= Direction =
In the source records below, copy out word for word the part that opens with the line containing "This screenshot has width=649, height=372." and closes with the line containing "point(331,335)", both of those lines included.

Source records
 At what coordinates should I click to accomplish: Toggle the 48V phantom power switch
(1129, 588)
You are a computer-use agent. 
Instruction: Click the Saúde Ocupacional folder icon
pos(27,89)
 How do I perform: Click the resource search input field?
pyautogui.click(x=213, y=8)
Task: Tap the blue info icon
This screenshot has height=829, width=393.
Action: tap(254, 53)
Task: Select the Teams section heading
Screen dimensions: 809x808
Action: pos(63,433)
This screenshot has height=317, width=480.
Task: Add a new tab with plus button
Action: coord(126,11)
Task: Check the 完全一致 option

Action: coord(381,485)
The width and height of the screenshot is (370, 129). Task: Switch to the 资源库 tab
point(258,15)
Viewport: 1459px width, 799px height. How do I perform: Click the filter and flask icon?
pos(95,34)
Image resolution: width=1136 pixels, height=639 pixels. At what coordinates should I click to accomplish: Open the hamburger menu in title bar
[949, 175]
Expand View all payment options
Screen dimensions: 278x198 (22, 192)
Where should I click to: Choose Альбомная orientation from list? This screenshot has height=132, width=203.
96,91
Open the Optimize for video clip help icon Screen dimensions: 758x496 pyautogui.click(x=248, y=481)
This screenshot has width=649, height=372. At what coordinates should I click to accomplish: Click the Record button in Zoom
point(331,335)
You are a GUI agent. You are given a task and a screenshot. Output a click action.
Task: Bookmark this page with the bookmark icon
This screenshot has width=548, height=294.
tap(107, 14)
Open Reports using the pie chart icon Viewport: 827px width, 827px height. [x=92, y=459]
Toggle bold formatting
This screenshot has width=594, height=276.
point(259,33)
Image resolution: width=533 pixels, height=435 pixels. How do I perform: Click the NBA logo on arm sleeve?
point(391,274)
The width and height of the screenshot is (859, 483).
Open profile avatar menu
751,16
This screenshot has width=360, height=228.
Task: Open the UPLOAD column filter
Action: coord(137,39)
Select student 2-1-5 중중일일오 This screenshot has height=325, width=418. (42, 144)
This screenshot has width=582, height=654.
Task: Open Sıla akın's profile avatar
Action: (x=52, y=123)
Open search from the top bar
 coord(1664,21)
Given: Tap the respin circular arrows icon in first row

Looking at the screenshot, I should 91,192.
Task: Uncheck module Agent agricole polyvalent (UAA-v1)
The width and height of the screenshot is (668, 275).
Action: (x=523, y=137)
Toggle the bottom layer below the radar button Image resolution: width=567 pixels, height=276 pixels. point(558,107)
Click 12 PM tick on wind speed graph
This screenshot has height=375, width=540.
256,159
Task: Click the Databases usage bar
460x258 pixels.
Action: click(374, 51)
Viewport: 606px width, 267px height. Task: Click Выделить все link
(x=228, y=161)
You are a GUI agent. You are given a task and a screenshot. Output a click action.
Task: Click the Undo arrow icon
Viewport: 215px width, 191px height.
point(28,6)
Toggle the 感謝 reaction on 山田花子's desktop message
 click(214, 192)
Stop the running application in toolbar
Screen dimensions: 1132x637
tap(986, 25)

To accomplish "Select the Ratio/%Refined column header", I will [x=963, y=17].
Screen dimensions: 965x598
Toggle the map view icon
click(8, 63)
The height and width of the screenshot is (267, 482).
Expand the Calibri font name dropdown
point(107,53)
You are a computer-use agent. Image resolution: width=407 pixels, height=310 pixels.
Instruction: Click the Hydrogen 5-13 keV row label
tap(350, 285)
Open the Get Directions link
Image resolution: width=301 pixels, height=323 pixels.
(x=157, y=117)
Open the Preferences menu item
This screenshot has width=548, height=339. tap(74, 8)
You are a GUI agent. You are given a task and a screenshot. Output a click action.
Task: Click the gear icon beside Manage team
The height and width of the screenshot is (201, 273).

= Worked answer =
This screenshot has width=649, height=372. At what coordinates should I click to accomplish: Click the Record button in Zoom
point(331,335)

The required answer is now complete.